(Saved entries)
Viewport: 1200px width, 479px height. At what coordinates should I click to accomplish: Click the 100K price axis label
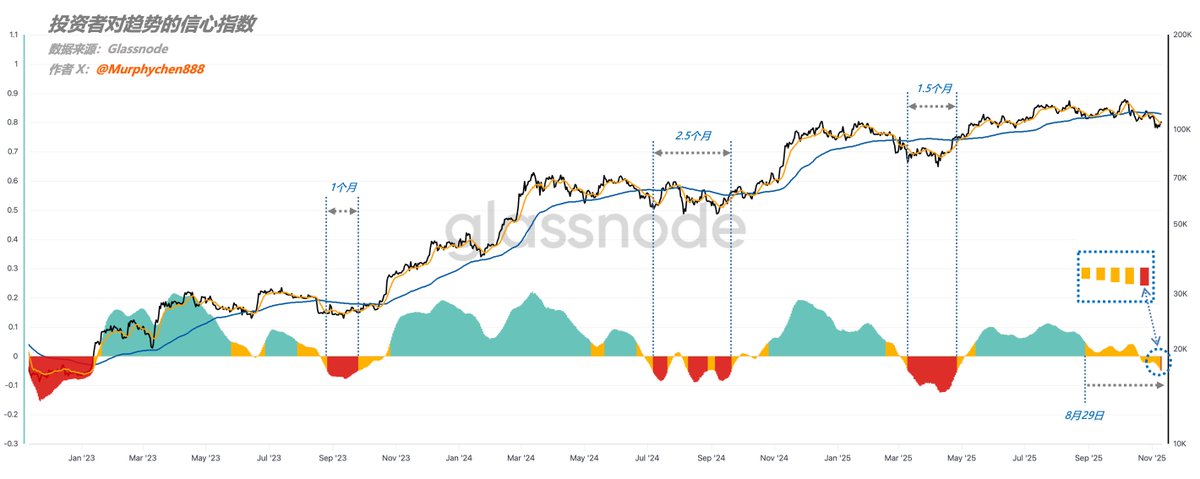(1181, 130)
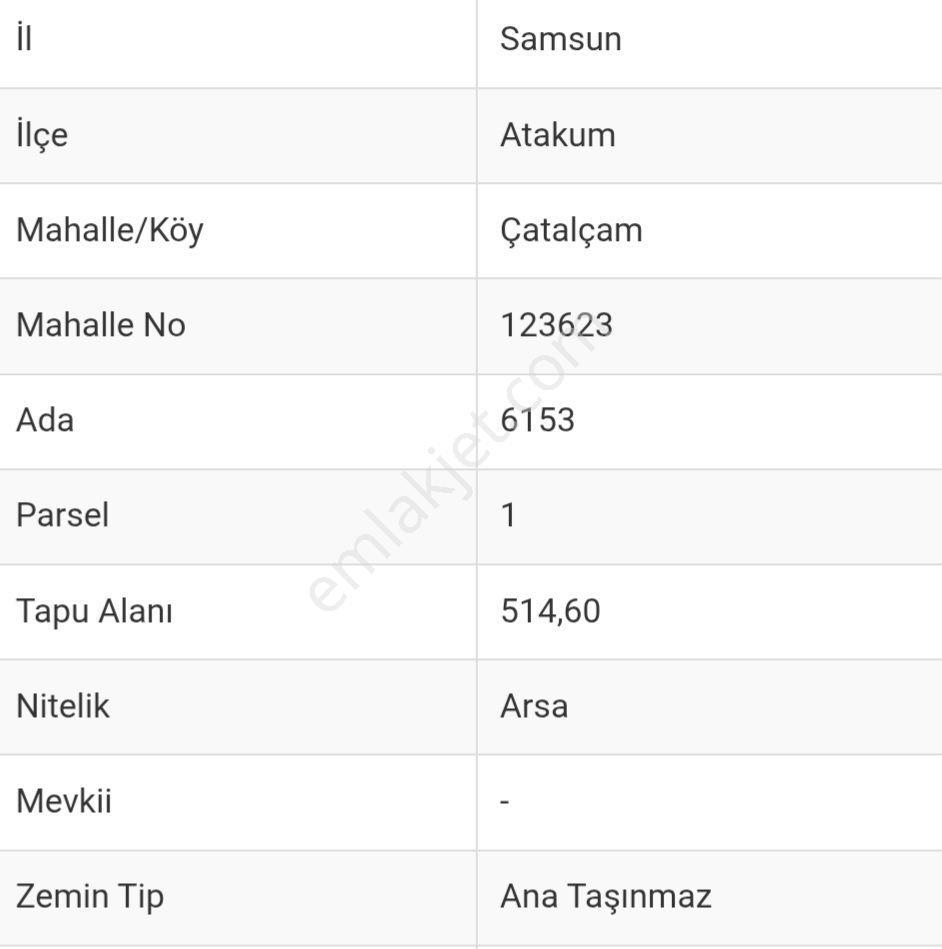Select Ada value 6153
The image size is (942, 949).
pyautogui.click(x=538, y=420)
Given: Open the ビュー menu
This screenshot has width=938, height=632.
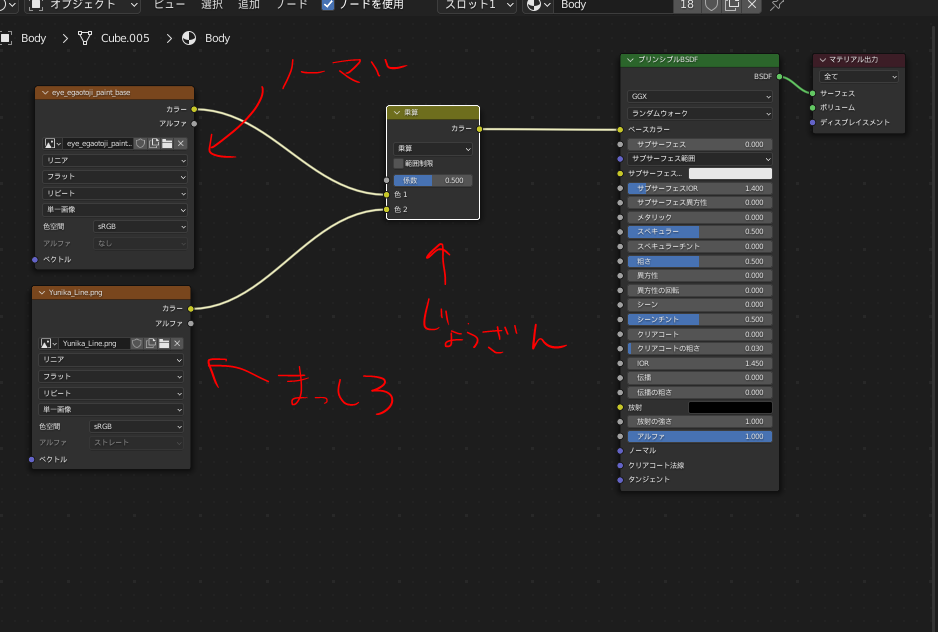Looking at the screenshot, I should pos(169,5).
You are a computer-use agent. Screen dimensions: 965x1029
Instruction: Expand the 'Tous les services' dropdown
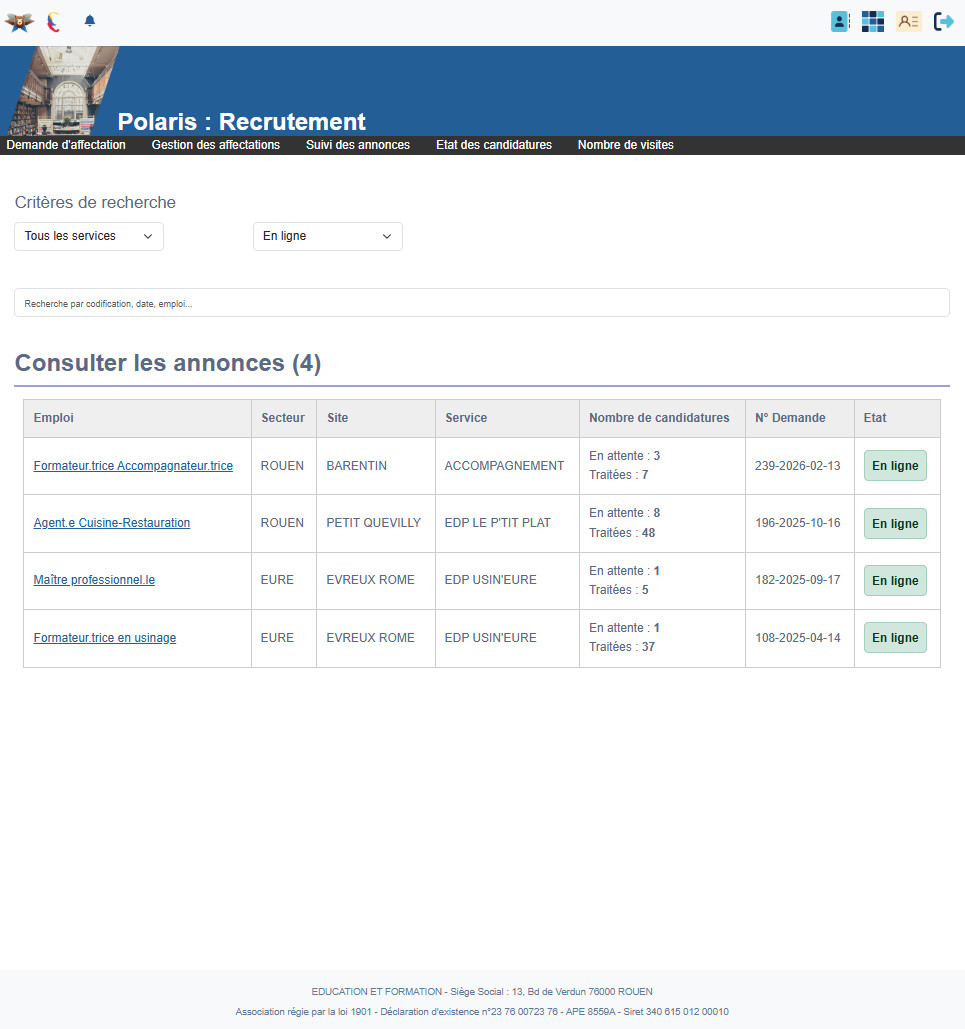click(x=89, y=237)
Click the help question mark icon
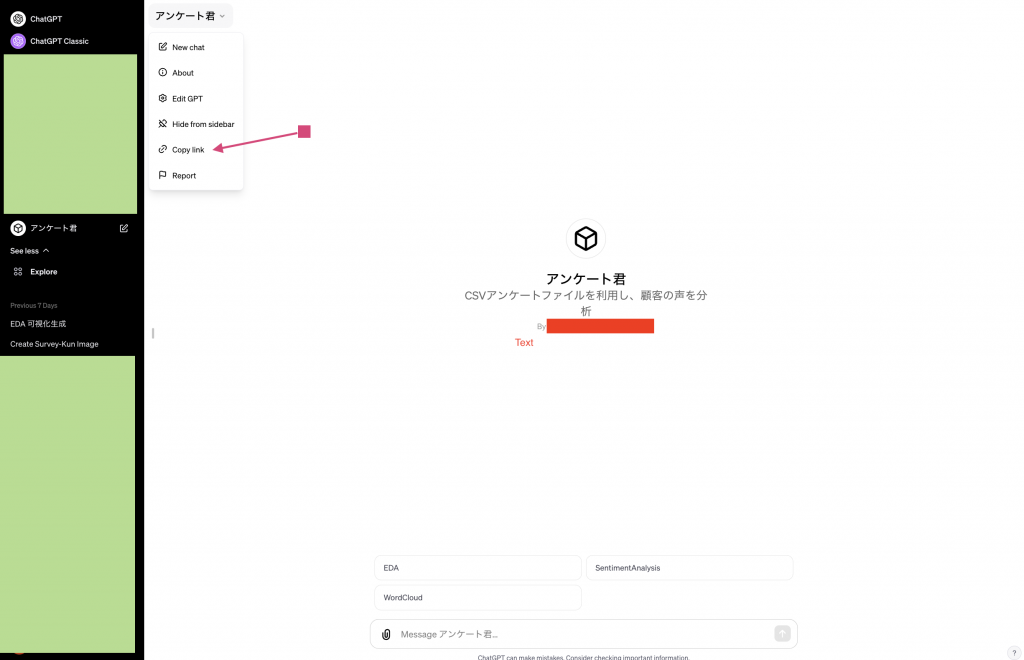Screen dimensions: 1024x660 (1013, 653)
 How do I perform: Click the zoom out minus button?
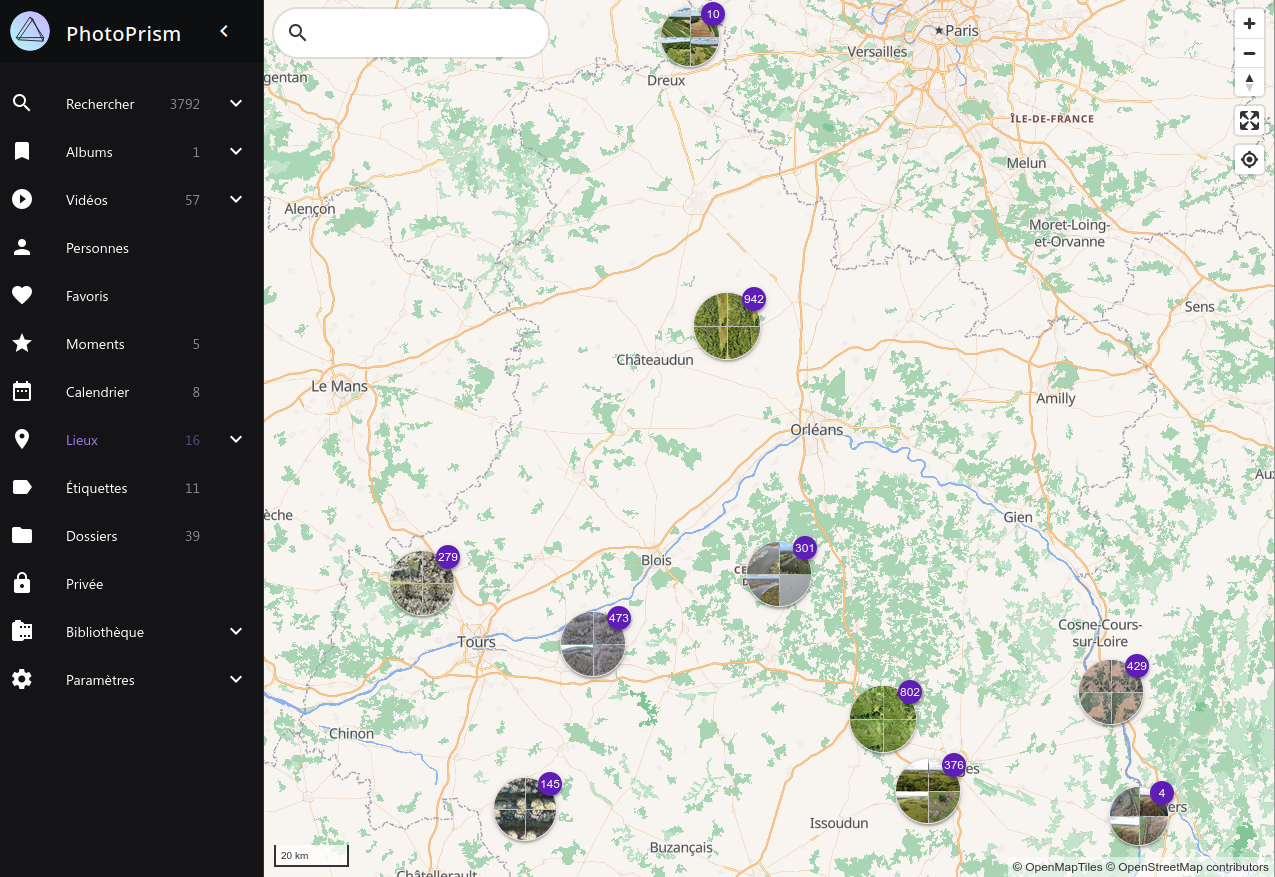pyautogui.click(x=1249, y=53)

§ **YOUR TASK**: Start at the first line and set down all of the data exactly, passing over the pictures.

§ **RESULT OF THIS EXERCISE**:
Viewport: 1200px width, 479px height. At what coordinates should I click to accomplish: Click the 100K price axis label
(1181, 130)
Select Ada value 6153
The image size is (942, 949).
pyautogui.click(x=538, y=420)
Given: Open the ビュー menu
This screenshot has width=938, height=632.
Looking at the screenshot, I should pos(169,5).
You are a computer-use agent. Screen dimensions: 965x1029
Instruction: Expand the 'Tous les services' dropdown
click(x=89, y=237)
Click the help question mark icon
Screen dimensions: 1024x660 (1013, 653)
 How do I perform: Click the zoom out minus button?
pyautogui.click(x=1249, y=53)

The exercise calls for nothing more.